- Interactive map of Somni

Restaurant information
- Owner: Aitor Zabala
- Head chef: Aitor Zabala
- Chef: Ismael Parra
- Food type: Contemporary Spanish
- Dress code: Business casual
- Rating: (Michelin Guide)
- Location: 9045 Nemo Street, West Hollywood, California, United States
- Coordinates: 34°4′57″N 118°23′20″W﻿ / ﻿34.08250°N 118.38889°W
- Seating capacity: 14-seat counter
- Website: somnirestaurant.com

= Somni =

Restaurant in West Hollywood, California, U.S.

Somni is a restaurant in West Hollywood, California, United States. It initially opened Beverly Hills, California in 2018, then closed in 2020 during the COVID-19 pandemic. In November 2024, it reopened in West Hollywood, and, in June 2025, it became the first restaurant along with Providence in Greater Los Angeles to win three Michelin stars. With a starting price of $645 per person, it is the most expensive restaurant in Los Angeles.

== History ==
Aitor Zabala and José Andrés founded the first Somni ( in Catalan) at the SLS Beverly Hills hotel in 2018. The restaurant earned two Michelin stars, and Aitor was named the eighth best chef in the world in 2020 by The Best Chef Awards. In August 2020, due to the COVID-19 pandemic, the hotel and restaurant closed.

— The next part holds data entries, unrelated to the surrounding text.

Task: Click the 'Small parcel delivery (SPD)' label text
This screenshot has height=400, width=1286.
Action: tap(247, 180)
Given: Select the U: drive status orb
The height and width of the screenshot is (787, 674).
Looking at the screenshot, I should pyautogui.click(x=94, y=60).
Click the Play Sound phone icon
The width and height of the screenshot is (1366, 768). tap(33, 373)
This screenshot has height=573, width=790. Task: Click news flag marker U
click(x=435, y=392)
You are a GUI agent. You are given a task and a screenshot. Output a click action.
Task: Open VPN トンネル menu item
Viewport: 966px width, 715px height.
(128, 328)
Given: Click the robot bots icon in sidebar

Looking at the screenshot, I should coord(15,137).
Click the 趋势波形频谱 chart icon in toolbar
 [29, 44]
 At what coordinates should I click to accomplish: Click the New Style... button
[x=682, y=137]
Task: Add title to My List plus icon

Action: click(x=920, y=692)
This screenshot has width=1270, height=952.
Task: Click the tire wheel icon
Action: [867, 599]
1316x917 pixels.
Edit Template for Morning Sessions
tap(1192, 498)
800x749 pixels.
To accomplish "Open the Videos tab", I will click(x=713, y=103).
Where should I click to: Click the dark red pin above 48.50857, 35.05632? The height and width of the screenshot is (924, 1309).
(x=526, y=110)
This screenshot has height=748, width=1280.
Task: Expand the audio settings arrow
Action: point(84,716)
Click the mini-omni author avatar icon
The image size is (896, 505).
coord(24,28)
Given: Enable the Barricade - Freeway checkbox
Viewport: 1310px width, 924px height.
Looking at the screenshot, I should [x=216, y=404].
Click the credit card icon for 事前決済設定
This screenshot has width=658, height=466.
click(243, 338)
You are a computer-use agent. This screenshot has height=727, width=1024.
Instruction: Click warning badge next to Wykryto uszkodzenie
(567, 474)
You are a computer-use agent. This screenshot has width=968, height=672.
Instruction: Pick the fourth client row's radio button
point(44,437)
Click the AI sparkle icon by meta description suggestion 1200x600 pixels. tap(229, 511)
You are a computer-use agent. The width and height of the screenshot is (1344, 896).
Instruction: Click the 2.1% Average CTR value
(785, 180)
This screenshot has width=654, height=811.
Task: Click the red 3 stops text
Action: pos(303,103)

For the next five years, Zabala worked on reopening Somni with new investment partners, with the intention of opening it in 2023. However, it wasn't until November 24, 2024 that it reopened. On June 25, 2025, at the presentation gala for the California edition of the 2025 Michelin Guide, Somni received three stars just seven months after its reopening. Somni and Providence in Hollywood were simultaneously the first restaurants in Greater Los Angeles to be awarded three Michelin stars.